Figure 2.Transfection with shHMGB1 decreased HMGB1 expression in the colon cancer cell line SW620. A: the mRNA expression of HMGB1 was detected by qPCR; B: the protein expression was detemined by Western blot. Mean±SD.n=3.*P<0.05,**P<0.01vsblank group and shNC group.

图2 转染后SW620细胞中HMGB1的mRNA和蛋白表达水平

3 HMGB1表达下调抑制SW620细胞的活力和平板集落形成能力

CCK-8实验结果显示，同blank组和shNC组相比，shHMGB1实验组细胞的A值显著降低，随时间延长，差异逐渐增大(P<0.05)，见图3A。
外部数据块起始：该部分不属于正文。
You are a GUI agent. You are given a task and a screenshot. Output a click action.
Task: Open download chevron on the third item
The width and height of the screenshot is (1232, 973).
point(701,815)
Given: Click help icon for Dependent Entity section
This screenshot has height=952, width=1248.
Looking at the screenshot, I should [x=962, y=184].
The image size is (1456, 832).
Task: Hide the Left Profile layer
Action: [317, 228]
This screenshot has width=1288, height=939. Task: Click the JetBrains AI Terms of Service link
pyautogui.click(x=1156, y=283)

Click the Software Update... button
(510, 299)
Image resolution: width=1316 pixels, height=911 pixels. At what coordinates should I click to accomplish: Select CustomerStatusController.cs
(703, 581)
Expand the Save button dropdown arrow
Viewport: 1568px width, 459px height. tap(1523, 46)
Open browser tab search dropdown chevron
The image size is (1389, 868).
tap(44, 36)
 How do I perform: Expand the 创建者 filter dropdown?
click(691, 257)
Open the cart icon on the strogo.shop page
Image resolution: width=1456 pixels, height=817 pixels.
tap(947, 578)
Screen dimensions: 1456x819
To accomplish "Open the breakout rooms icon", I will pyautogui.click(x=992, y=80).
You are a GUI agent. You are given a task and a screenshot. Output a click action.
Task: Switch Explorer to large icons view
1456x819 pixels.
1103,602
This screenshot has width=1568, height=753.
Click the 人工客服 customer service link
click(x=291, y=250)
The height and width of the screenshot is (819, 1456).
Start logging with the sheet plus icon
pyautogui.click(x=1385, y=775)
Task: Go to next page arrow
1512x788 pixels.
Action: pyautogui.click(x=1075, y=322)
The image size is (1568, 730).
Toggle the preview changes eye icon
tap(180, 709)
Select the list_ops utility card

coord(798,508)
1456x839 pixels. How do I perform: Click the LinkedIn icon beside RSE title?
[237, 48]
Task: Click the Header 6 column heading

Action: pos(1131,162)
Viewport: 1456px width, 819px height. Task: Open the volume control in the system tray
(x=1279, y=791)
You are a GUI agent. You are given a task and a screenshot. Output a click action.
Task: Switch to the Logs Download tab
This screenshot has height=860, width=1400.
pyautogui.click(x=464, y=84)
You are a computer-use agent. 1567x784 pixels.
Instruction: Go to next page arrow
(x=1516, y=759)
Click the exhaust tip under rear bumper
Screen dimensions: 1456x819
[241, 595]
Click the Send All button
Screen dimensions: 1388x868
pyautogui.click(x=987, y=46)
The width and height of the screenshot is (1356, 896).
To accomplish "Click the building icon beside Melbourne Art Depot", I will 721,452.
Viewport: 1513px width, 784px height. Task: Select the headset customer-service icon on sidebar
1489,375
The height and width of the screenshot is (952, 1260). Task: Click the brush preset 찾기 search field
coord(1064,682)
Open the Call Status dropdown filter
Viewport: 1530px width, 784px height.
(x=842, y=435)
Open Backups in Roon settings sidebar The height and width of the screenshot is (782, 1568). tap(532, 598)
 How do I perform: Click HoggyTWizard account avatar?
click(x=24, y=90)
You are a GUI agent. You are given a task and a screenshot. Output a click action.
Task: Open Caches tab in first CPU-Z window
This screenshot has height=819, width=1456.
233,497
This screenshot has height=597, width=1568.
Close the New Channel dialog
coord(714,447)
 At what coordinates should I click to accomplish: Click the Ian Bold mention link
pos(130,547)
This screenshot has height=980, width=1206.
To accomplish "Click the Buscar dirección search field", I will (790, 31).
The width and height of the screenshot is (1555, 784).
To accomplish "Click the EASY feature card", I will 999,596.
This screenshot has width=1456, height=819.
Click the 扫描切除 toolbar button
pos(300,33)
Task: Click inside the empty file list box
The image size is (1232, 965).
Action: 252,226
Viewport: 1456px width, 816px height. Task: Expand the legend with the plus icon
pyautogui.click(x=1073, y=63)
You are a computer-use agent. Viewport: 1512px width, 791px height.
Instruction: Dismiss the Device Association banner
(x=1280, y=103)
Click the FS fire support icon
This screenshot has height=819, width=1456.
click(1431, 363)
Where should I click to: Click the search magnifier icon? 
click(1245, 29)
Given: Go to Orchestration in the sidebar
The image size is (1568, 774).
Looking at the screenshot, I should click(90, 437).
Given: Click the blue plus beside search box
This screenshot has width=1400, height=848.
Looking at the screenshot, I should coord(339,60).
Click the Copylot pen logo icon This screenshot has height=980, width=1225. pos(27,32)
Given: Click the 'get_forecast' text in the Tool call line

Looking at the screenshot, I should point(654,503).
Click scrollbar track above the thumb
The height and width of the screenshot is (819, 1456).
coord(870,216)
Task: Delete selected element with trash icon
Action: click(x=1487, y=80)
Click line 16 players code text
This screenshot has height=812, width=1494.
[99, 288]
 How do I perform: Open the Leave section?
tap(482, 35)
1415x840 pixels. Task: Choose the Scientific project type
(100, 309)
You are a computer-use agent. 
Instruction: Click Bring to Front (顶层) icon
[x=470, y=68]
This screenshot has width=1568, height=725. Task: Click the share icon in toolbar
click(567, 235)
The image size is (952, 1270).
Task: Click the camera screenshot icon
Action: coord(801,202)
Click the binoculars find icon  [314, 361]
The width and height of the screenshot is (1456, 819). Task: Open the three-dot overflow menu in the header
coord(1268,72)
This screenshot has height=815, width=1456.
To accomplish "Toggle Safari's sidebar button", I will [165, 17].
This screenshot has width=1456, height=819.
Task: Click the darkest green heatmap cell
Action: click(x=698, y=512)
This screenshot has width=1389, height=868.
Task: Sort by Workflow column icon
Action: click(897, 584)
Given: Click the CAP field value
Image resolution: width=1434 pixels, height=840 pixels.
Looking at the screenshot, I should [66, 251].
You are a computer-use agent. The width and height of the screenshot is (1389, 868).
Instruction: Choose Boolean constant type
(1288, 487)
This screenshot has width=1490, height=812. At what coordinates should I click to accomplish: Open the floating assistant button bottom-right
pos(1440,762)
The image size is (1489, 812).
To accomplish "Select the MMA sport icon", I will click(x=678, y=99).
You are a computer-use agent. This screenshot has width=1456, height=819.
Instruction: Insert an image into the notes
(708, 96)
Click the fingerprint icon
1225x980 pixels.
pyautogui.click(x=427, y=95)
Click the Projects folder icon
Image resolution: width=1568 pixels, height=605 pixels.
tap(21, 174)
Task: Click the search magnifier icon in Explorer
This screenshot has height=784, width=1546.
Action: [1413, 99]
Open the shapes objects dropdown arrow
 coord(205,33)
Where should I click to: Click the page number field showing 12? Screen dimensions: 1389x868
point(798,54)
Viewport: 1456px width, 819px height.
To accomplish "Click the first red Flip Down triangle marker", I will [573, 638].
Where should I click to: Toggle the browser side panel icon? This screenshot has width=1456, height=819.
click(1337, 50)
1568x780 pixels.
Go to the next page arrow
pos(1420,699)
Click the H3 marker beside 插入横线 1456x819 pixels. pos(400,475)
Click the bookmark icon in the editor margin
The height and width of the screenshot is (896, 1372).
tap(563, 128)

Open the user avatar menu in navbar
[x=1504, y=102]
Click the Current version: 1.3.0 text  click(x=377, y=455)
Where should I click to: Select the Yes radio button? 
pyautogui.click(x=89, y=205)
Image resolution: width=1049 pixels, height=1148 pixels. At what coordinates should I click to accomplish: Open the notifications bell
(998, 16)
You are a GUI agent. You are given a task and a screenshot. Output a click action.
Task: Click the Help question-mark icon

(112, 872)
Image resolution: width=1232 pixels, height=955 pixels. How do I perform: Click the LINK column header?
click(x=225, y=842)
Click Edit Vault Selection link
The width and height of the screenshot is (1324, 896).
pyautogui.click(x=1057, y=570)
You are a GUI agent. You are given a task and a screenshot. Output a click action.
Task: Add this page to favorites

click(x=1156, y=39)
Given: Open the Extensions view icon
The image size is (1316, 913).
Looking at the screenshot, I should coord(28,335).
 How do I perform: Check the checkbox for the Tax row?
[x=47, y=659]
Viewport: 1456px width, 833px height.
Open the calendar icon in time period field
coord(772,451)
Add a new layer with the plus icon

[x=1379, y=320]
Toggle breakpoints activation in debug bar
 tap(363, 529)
平板集落形成实验结果表明，shHMGB1实验组的细胞平板集落形成能力显著降低(P<0.01)，见图3B。

4 HMGB1表达下调抑制SW620细胞的迁移和侵袭能力

采用Transwell小室分别检测下调表达HMGB1对SW620细胞迁移和侵袭能力的影响。迁移实验结果表明，blank组和shNC组穿过小室迁移的细胞数分别为(85.2±32.7)和(58.4±3.5)个，shHMGB1组为(19.4±5.7)个，shHMGB1组中穿过小室膜的细胞数显著低于对照组(P<0.01)，见图3A。侵袭小室的实验结果显示，shHMGB1组穿过小室的细胞数为(15.9±11.4)个，显著少于blank组的(91.5±40.6)和shNC组的(51.3±4.9)个(P<0.01),见图4B。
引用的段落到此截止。